▶ _ACTIVITY_: Please transcribe only the lines between the one containing "Click the Delete X icon" and the end of the records, both ends included, exactly as written; skip every picture.

▶ _MATERIAL FOR THE TASK_:

--------------------------------------------------

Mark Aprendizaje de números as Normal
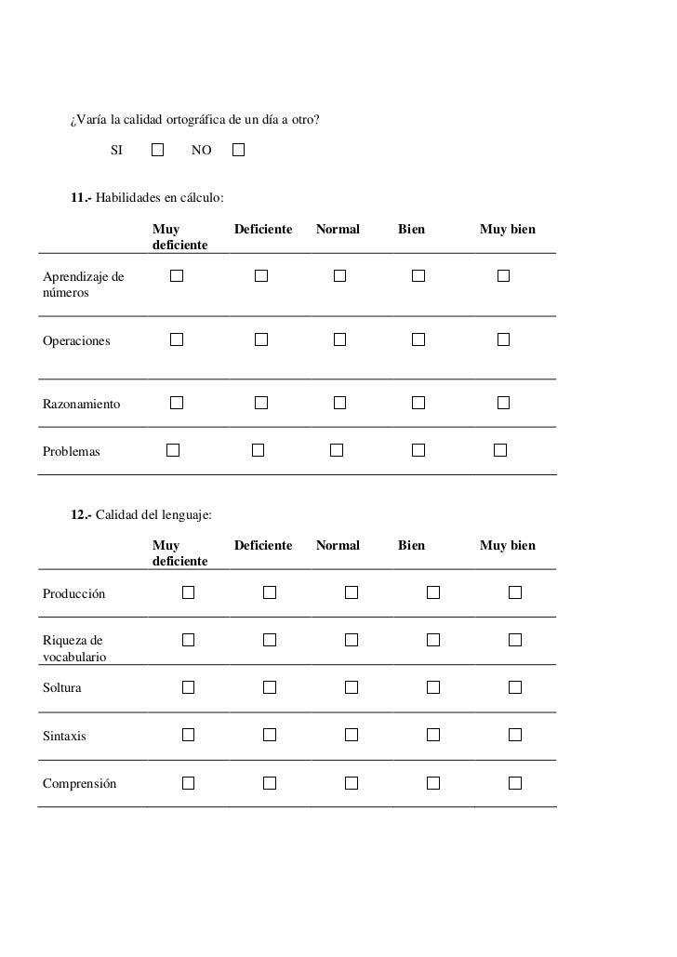677x957 pixels. tap(340, 276)
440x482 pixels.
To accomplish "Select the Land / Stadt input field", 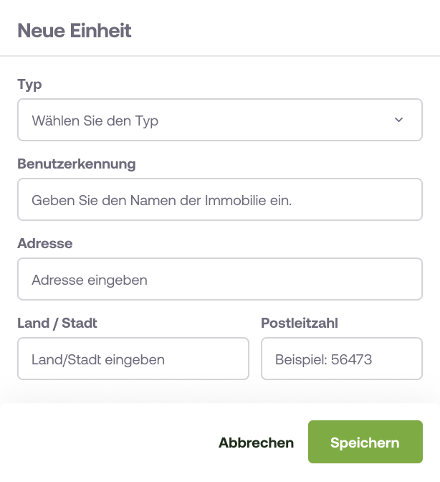I will 133,359.
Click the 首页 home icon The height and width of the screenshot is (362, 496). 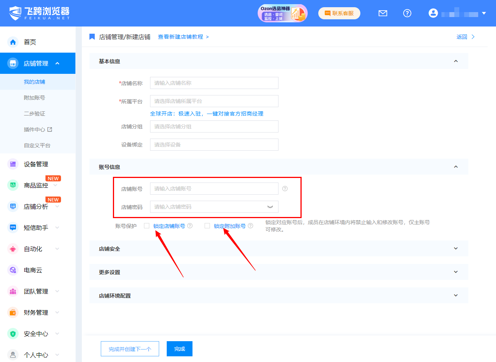(x=13, y=42)

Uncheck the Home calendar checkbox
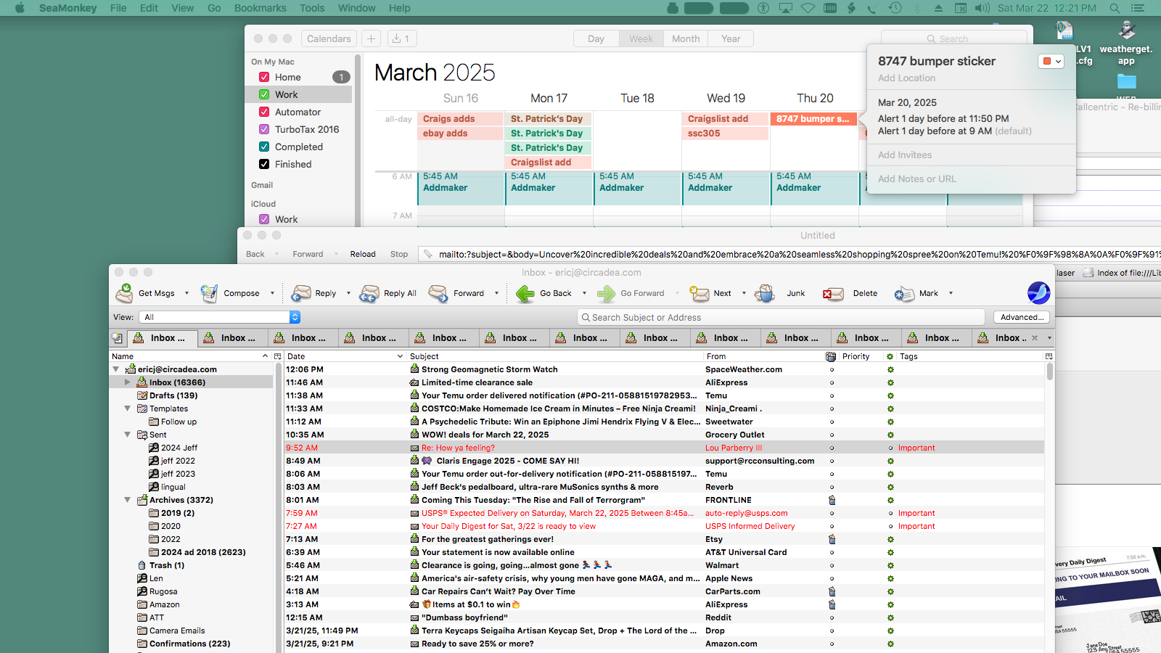[x=264, y=77]
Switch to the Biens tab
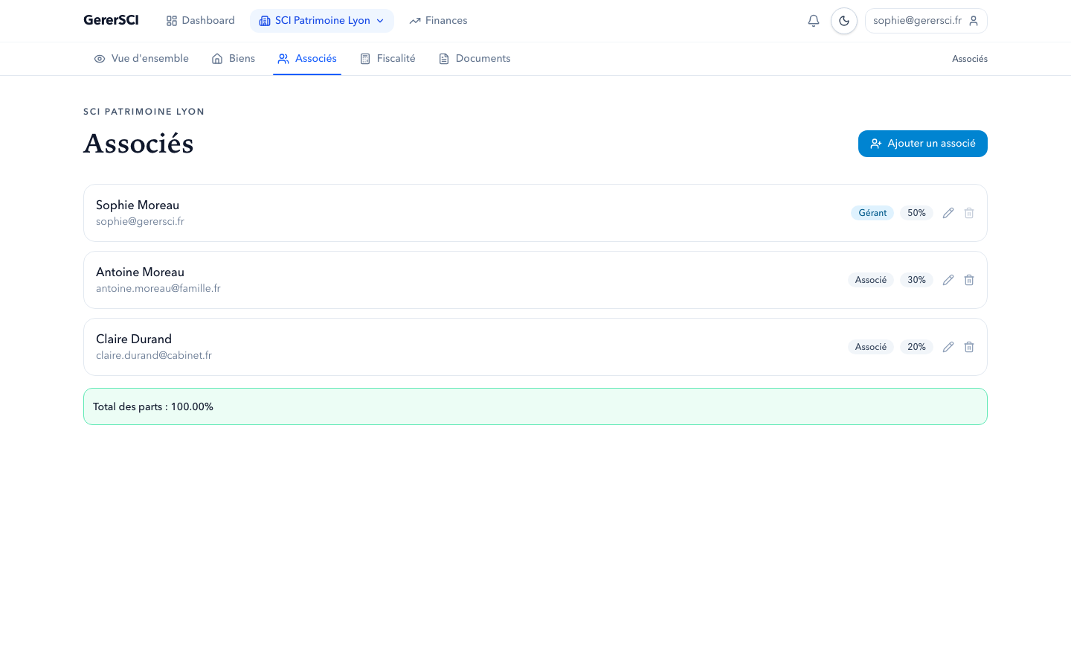Image resolution: width=1071 pixels, height=670 pixels. point(234,59)
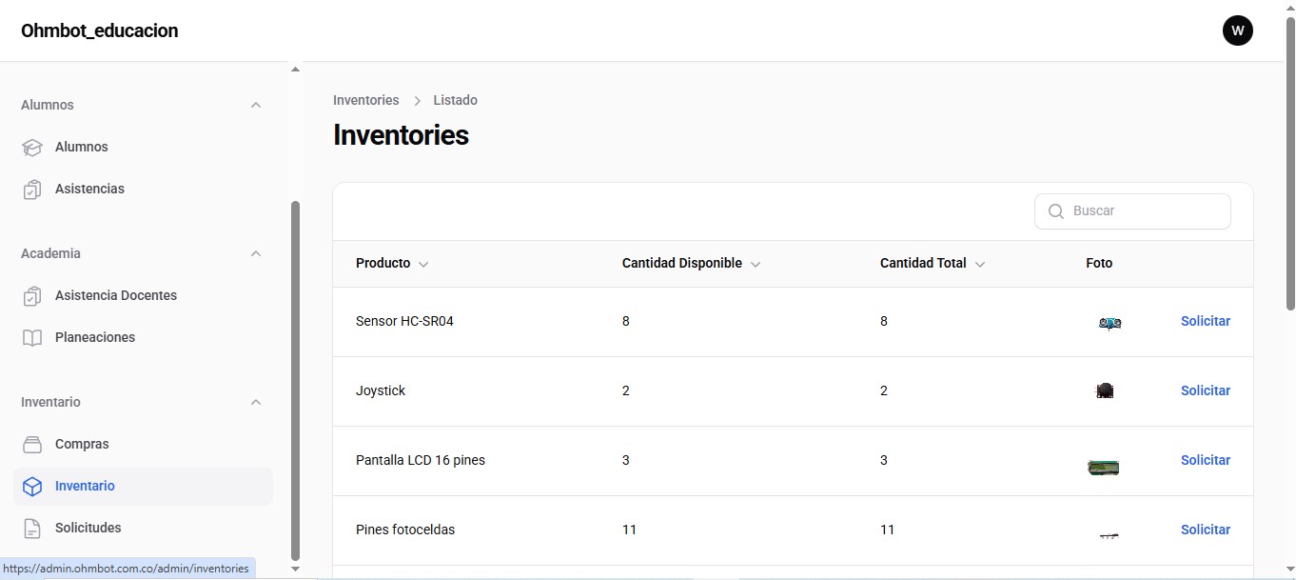Collapse the Academia sidebar group
The width and height of the screenshot is (1296, 580).
(x=255, y=253)
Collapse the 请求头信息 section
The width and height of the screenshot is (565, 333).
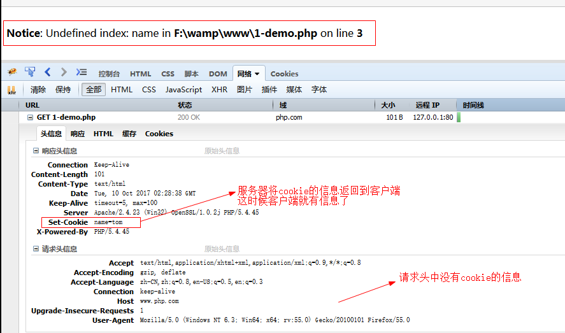(x=36, y=249)
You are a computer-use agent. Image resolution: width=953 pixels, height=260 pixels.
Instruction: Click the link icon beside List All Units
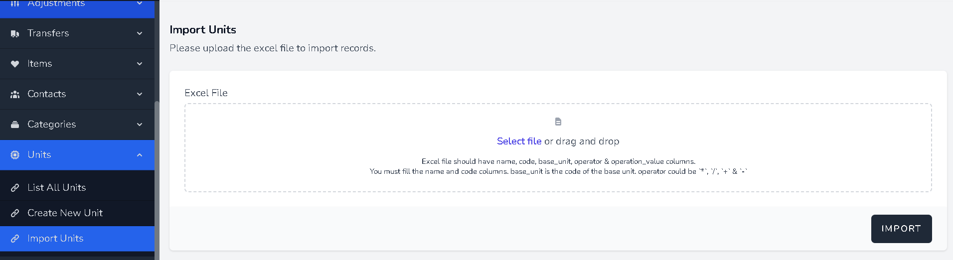click(x=15, y=188)
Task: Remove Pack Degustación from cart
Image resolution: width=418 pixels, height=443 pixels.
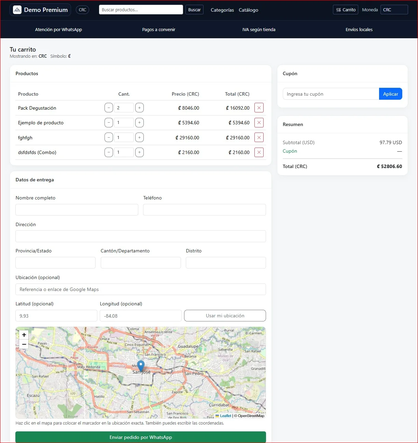Action: [x=259, y=108]
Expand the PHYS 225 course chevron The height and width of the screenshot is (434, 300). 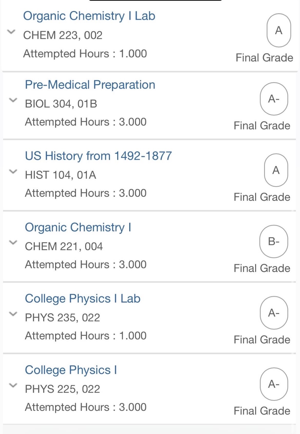(13, 385)
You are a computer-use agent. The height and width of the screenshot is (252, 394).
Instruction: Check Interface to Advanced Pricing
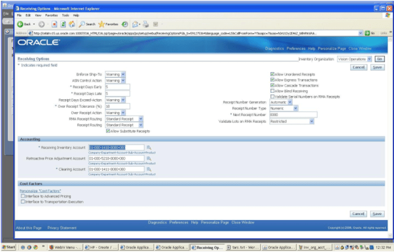[x=22, y=196]
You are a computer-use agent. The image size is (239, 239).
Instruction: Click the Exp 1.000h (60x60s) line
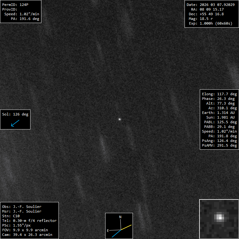click(x=210, y=23)
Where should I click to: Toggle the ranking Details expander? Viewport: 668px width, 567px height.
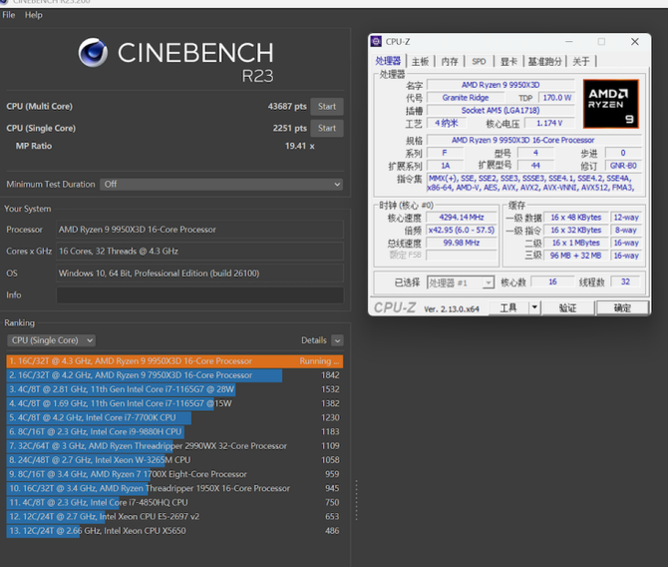coord(337,340)
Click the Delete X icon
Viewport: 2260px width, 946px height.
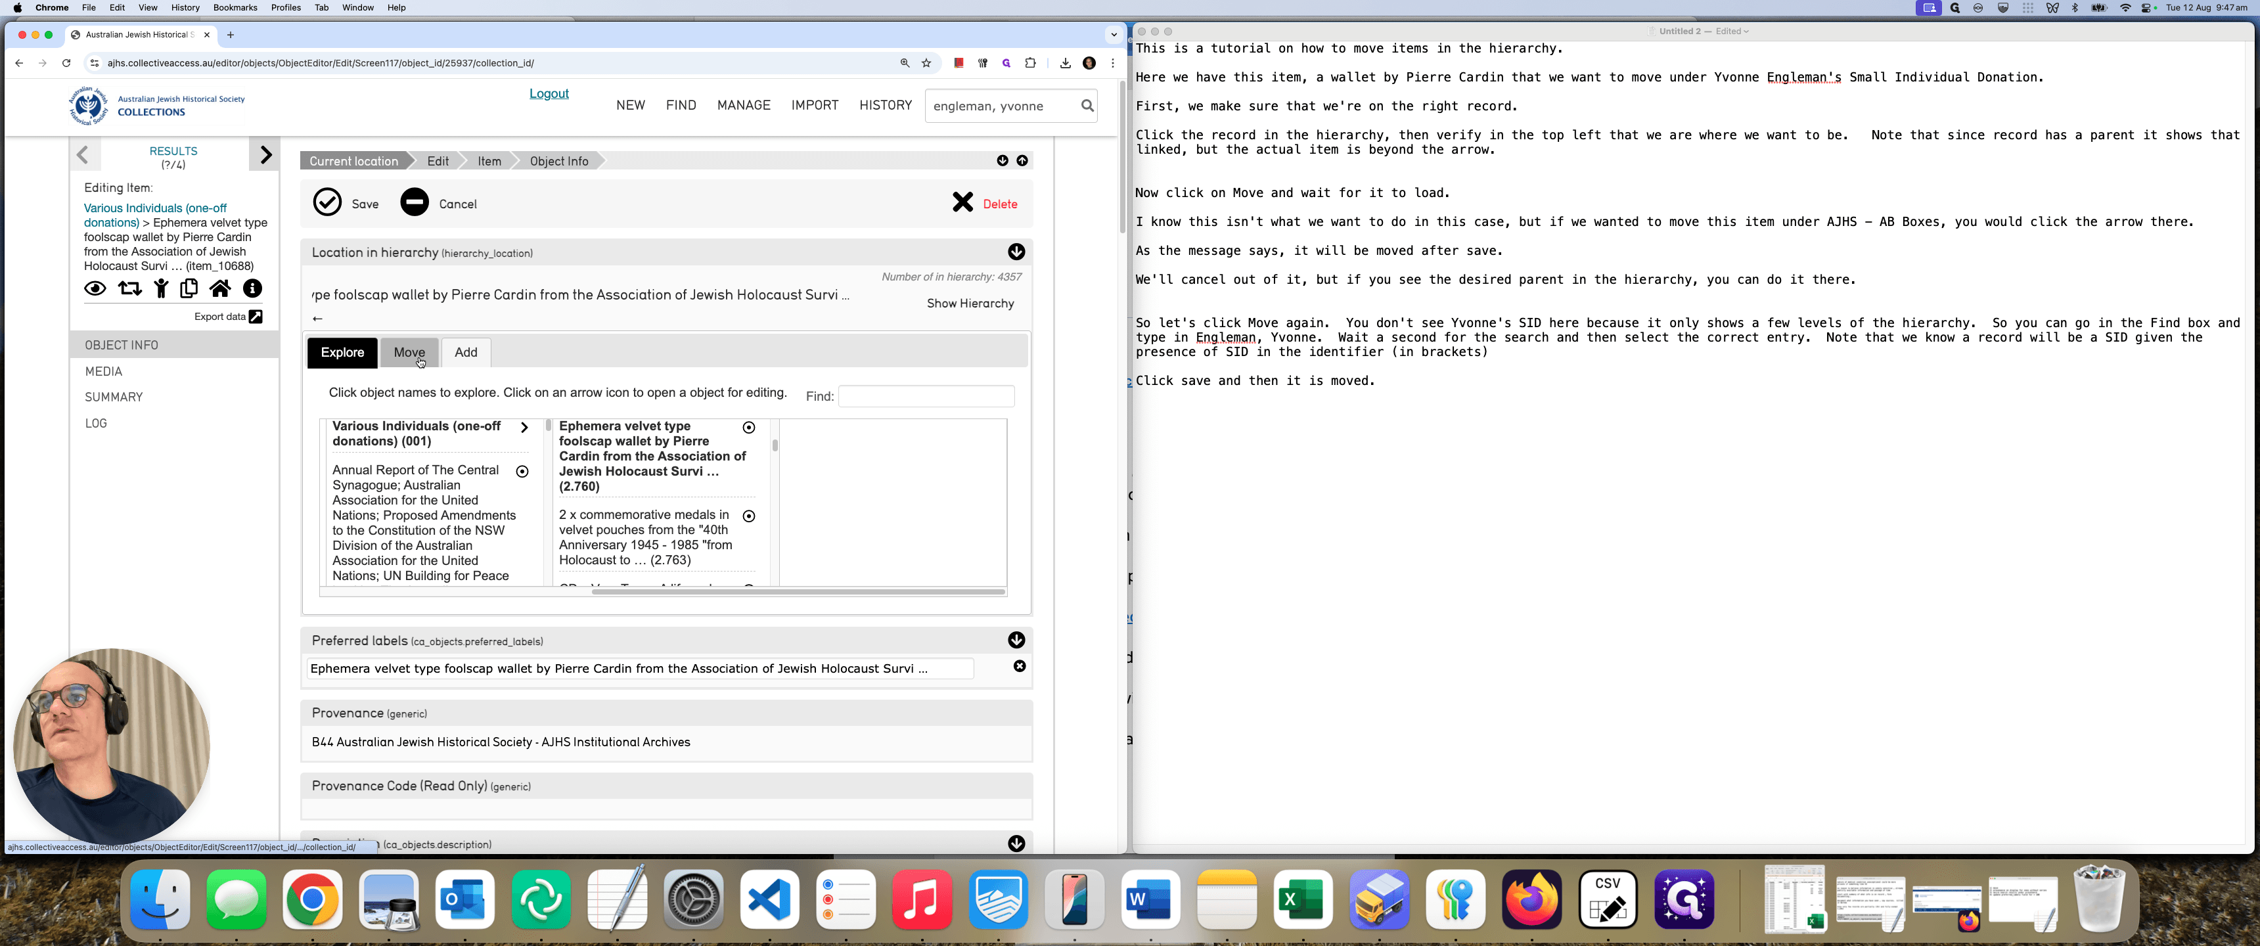click(962, 203)
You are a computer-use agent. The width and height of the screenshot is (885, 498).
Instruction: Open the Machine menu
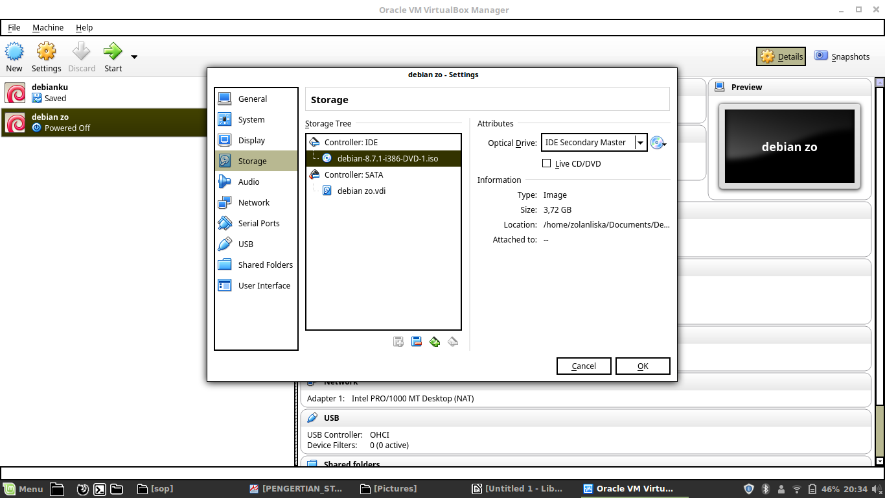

--------------------------------------------------

▶ _YOUR SOLUTION_:
Click the Delete X icon
Viewport: 2260px width, 946px height.
click(962, 203)
You are a computer-use agent. The width and height of the screenshot is (885, 498).
Instruction: Open the Machine menu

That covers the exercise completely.